▶ WHAT THE EXERCISE ASKS:
Where a line of the material contains the string "Pangsapuri", copy that line.

[ENTRIES PROVIDED]

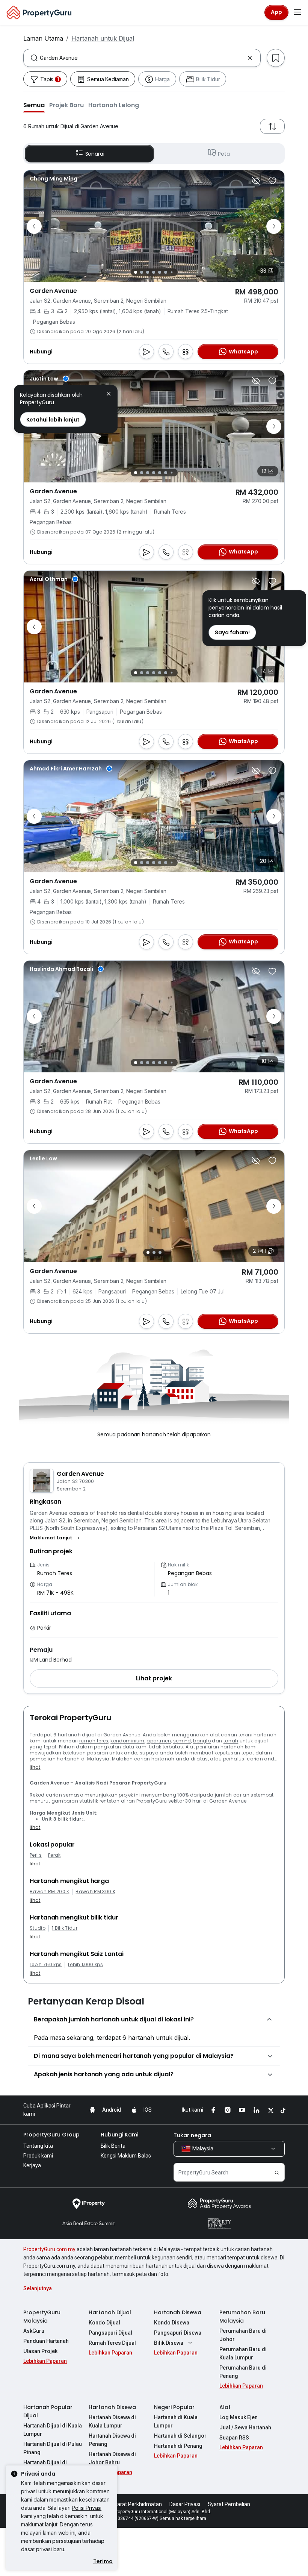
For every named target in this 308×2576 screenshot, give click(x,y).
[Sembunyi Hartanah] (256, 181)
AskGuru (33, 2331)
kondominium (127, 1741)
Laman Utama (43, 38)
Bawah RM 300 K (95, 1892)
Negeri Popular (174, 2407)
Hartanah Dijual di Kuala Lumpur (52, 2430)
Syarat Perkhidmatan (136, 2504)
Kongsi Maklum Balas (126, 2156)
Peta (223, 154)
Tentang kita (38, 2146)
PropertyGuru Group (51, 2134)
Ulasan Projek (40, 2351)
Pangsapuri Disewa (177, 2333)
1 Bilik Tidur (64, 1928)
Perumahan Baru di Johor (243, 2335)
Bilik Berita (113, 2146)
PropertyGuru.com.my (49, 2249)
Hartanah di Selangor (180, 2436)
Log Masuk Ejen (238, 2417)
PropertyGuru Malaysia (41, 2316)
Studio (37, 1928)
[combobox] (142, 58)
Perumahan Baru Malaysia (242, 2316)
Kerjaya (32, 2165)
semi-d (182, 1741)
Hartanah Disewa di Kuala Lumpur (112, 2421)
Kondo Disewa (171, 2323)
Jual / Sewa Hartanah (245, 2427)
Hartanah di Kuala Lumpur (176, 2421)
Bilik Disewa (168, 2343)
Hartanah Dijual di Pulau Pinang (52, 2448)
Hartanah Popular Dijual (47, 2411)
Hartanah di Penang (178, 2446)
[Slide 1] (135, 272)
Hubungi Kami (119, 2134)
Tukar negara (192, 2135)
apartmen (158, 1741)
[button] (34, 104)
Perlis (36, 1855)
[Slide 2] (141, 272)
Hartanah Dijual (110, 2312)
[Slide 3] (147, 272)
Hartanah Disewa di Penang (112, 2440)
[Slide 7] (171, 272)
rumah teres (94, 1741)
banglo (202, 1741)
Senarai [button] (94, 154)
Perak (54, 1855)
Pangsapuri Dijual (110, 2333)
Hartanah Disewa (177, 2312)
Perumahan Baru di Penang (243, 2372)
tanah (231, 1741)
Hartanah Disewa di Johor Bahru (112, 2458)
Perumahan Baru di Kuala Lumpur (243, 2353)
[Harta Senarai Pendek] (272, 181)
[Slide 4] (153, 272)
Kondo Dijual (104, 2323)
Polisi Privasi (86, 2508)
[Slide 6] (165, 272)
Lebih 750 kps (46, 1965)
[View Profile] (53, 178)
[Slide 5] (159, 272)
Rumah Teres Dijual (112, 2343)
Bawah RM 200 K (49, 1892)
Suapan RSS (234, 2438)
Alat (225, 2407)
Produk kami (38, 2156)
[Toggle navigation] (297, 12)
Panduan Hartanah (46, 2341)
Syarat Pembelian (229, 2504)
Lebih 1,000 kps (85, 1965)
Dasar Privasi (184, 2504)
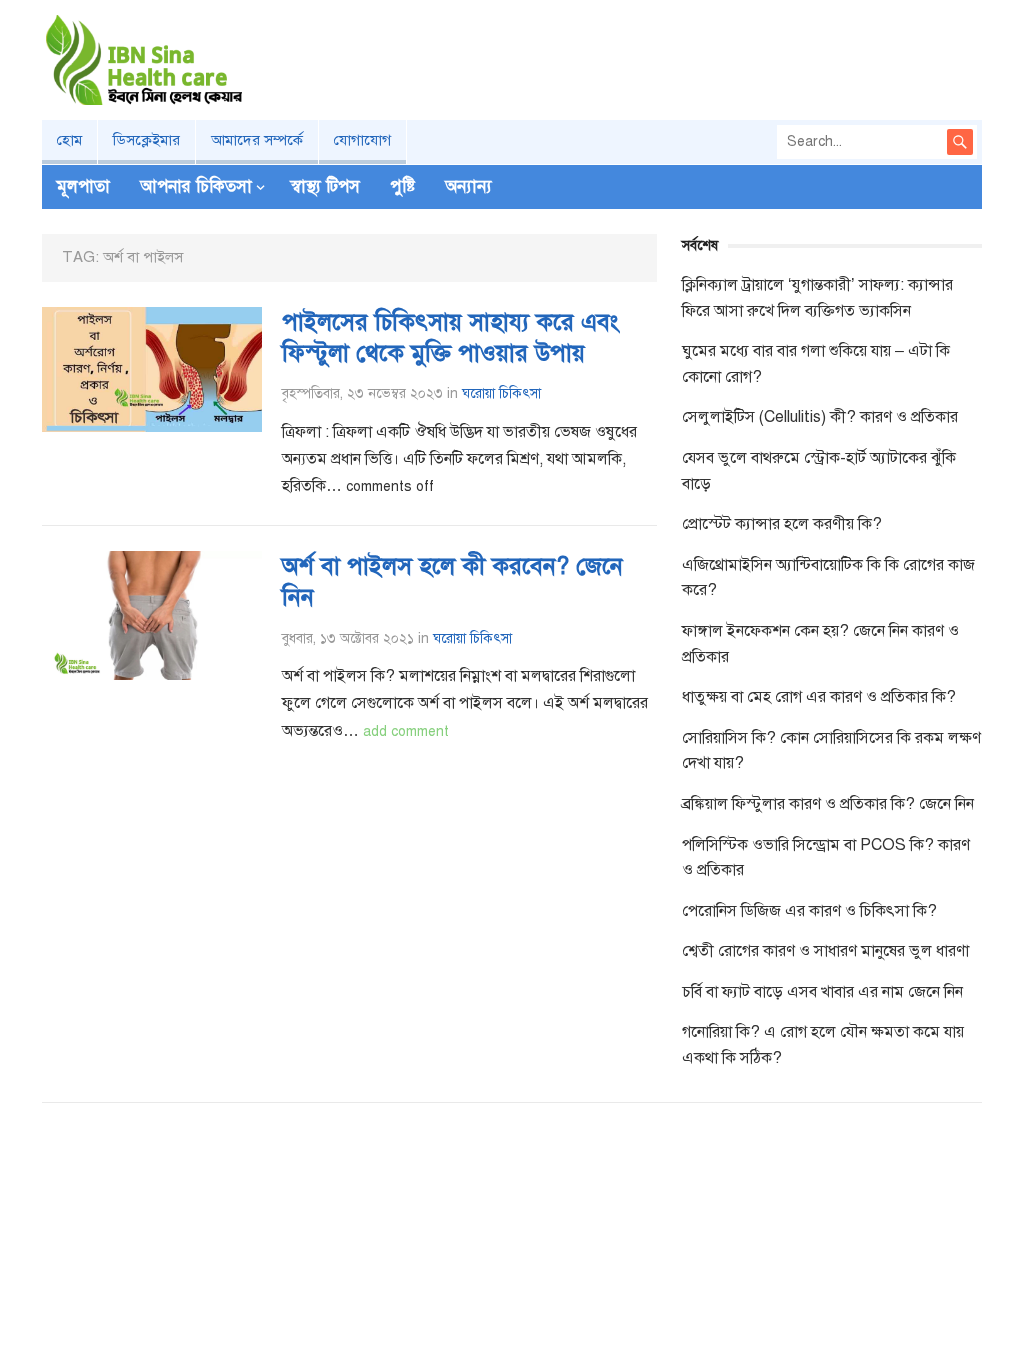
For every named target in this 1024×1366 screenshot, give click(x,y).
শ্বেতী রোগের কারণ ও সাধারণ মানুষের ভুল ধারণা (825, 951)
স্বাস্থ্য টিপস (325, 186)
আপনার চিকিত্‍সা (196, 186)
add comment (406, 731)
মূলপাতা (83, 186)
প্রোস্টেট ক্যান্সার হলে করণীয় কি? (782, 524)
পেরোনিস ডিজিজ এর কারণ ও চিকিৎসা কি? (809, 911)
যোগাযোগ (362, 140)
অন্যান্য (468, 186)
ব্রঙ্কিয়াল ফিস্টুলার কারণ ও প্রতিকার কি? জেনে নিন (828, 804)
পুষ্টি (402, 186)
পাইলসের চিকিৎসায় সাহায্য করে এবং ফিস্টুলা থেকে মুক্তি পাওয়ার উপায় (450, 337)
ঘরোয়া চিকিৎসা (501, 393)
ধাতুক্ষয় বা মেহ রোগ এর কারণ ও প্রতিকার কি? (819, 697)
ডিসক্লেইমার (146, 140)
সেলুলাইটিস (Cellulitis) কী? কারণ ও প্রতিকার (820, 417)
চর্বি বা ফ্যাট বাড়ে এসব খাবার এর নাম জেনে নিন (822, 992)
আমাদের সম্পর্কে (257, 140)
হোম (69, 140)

[/ENTRIES PROVIDED]

▶ RESULT:
Pangsapuri Disewa (177, 2333)
Pangsapuri Dijual (110, 2333)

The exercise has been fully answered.